Unblock thyself with the AI
I am following the (too often breathless) coverage of new AI tools and tricks like everyone else, but even for all of my talk about shifting mindset and seeing new perspectives, this one caught me off guard. Can AI help us get past our own mental blind spots?
There are many ways we can be our own worst enemy, but awareness is half the battle. Even top executives who have mastered all the right executive skills struggle to link their aspirations with the actual performance of their organizations. But McKinsey’s Dana Maor, Kurt Strovink, Ramesh Srinivasan, and senior partner emeritus Hans-Werner Kaas argue that to make a lasting impact, leaders must look inward first: “What’s holding them back as they push themselves and their organizations ahead is their own psychological conditioning, which is rooted in the very habits and behaviors that got them where they are.”
The article appears among several links on research and observations that show high-powered people using various techniques, including AI tools, to see from a different perspective. That’s an absolutely crucial Future Ready skill that is also incredbly difficult to put into action, when so many of us live in highly segregated social groups.
I’ll take all the hacks for seeing from new perspectives that I can get.
Roof wars?
When I enrolled in my Masters in Community Planning program back a million years ago, my intent was to pursue a Masters of Geography, concentrating on cultural geography, at the same time. For a variety of reasons, including this little thing called pregnancy, I dropped the geography degree pretty quickly after I got to Cincinnati.
The reason why I wanted to do that was because geography can be another kind of a Signal — in many cases, a signal of the past, like in this article, but those past signals can also help us spot current signals more effectively, as well.
The moment in history that this place captures so clearly - and so subtly - is just wild:
Flat roof advocates argued in the 1920s that they were less expensive to build and maintain, in addition to fitting in with Modernist ideas about minimalism and functionality, like using roofs as terraces. But the pitched roof partisans—including many nationalists—argued something entirely different: that flat roofs were a blight on traditional German architecture, or, as the critic Paul Schultze-Naumburg wrote, “immediately recognizable as the child of other skies and other blood…”
The two sides met on Am Fischtal, which today survives as a literal and figurative monument to the Weimar Republic’s increasing political divide. The flat roof residences came first, part of a housing development built by a leftist housing cooperative between 1926 and 1932 known as Onkel Toms Hütte, or Uncle Tom’s Cabin, an unlikely moniker borrowed from a nearby tavern which was named after the Harriet Beecher Stowe novel.
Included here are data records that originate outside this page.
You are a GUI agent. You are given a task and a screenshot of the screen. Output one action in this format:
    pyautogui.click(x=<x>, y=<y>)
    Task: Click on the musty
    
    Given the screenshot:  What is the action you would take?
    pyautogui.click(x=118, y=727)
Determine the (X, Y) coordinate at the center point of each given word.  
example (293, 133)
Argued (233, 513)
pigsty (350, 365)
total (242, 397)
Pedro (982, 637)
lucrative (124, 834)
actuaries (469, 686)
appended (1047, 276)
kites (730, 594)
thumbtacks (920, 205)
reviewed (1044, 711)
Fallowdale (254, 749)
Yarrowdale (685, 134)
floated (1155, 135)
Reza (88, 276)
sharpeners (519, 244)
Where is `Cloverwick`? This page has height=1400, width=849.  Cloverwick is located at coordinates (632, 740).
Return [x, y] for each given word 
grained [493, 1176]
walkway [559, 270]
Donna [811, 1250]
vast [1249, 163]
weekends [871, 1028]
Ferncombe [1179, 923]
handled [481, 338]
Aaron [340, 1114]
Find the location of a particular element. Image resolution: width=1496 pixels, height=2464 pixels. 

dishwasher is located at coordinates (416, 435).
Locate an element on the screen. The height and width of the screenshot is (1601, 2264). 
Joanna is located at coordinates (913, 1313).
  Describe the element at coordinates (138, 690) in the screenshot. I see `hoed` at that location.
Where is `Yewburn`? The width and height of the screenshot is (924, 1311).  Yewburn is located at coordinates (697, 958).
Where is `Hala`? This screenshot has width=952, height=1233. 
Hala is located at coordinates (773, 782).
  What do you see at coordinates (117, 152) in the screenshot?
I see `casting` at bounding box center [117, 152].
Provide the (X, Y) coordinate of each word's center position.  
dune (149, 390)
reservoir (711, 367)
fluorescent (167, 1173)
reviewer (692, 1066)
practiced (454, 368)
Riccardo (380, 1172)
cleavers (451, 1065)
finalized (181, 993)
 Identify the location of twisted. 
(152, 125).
Across the street, GAGFAH, a housing cooperative supported by conservative white collar unions, built their response in 1928: a community called Fischtalgrund, which consists of 30 buildings with 120 housing units. The roofs, of course, were pitched.
When you drive through that neighborhood on your way home, or stop by the grocery store in the strip mall, it might be interesting to see what that architecture is telling you. In a lot of cases, it might be much more than you were expecting.